What Stanford found
Stanford's Human-Centered AI Institute publishes an annual AI Index, probably the most comprehensive data collection on where AI stands globally. The 2026 edition is interesting for change professionals because it shifts the conversation. Technical implementation is no longer the main bottleneck. The barriers that organizations report most frequently are: organizational readiness, skills gaps in non-technical teams, and resistance to changing established workflows.
In other words: the tools work. The people side doesn't. At least, not at the pace that organizations expected when they started investing.
A pattern you recognize
If you've spent time in change management, this probably feels like deja vu. Every major organizational transition follows a version of this arc.
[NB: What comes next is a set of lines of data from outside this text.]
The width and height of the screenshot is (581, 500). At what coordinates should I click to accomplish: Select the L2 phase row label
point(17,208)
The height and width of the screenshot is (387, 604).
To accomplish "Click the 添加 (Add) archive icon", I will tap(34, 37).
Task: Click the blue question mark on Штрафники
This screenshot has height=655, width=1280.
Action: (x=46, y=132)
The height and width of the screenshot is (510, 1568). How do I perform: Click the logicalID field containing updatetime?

There's initial excitement, investment in the new thing, and then a long, messy middle phase where the real work happens: helping people understand what changes for them, redesigning workflows so they make sense, building capabilities instead of just handing out tools.
With AI, that middle phase has some specific characteristics. The technology evolves faster than people can absorb it. The use cases aren't always obvious. And there's a lot of anxiety mixed in, about roles changing, about what AI means for someone's expertise, about being replaced. These are real concerns, and they don't get addressed by rolling out another tool or sending a training email.
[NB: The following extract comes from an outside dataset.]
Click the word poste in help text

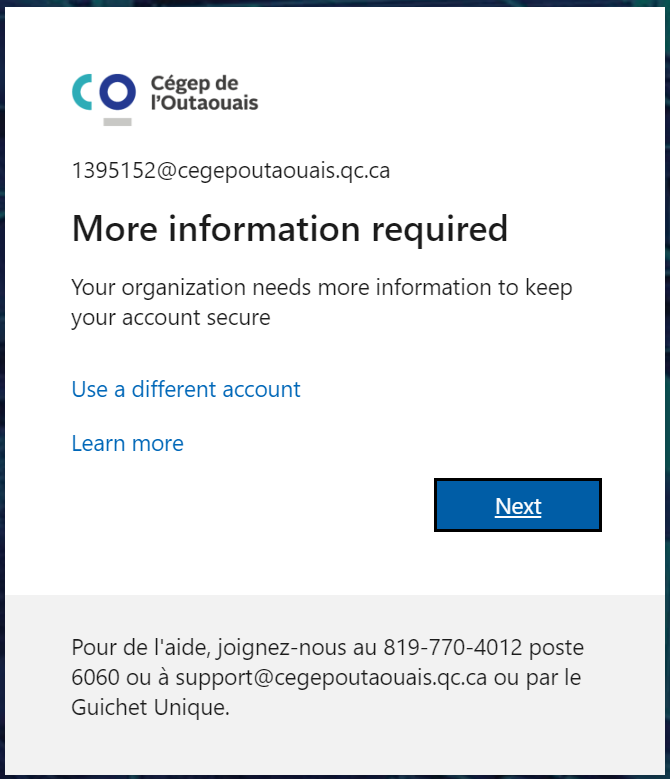556,648
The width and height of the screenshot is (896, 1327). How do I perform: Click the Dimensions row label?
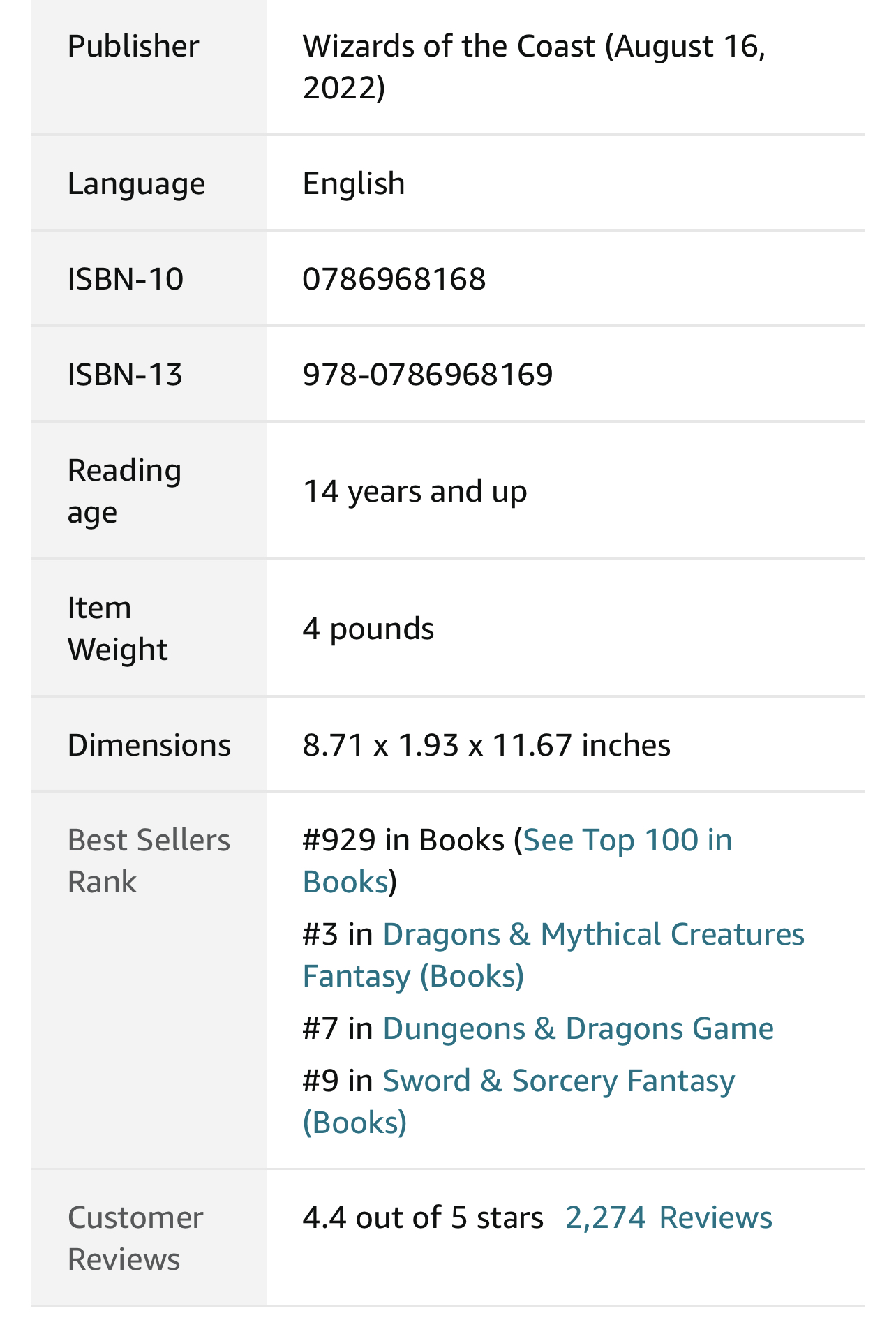point(149,745)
What this says about the opportunity: When Stanford, one of the most respected AI research institutions, identifies organizational change as the primary barrier, that's a signal. It tells you that the market is catching up to what practitioners have been seeing on the ground: AI adoption needs change expertise, specifically adapted to this context.
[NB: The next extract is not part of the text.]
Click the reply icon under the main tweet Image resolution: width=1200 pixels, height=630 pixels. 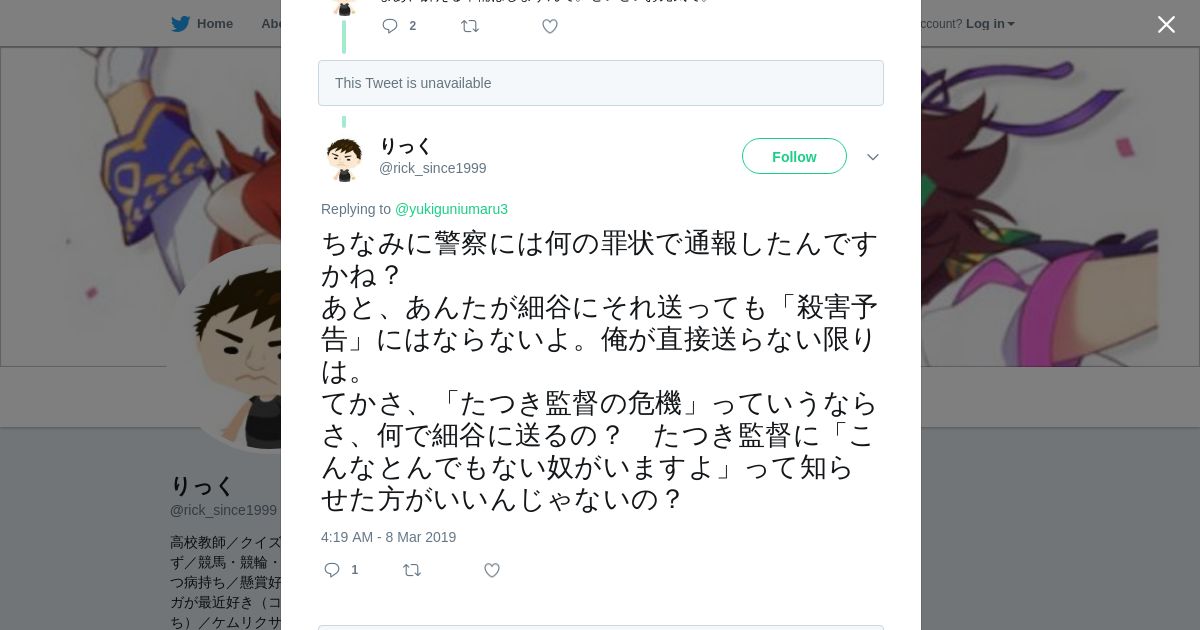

The question behind the data
What makes AI adoption different from previous transformation waves? Partly the speed. Partly the fact that AI touches almost every role, not just specific departments. And partly something more subtle: AI changes the nature of work in ways that are hard to predict upfront. You can't always draw the new process map before people start experimenting.
That makes the change professional's role more iterative, more facilitative, less top-down. It requires someone who can hold space for uncertainty while still moving things forward. Someone who understands both the behavioral side and the systemic side. Maybe that's you. Maybe you're figuring out how to get there. Either way, the research confirms there's a gap that needs filling.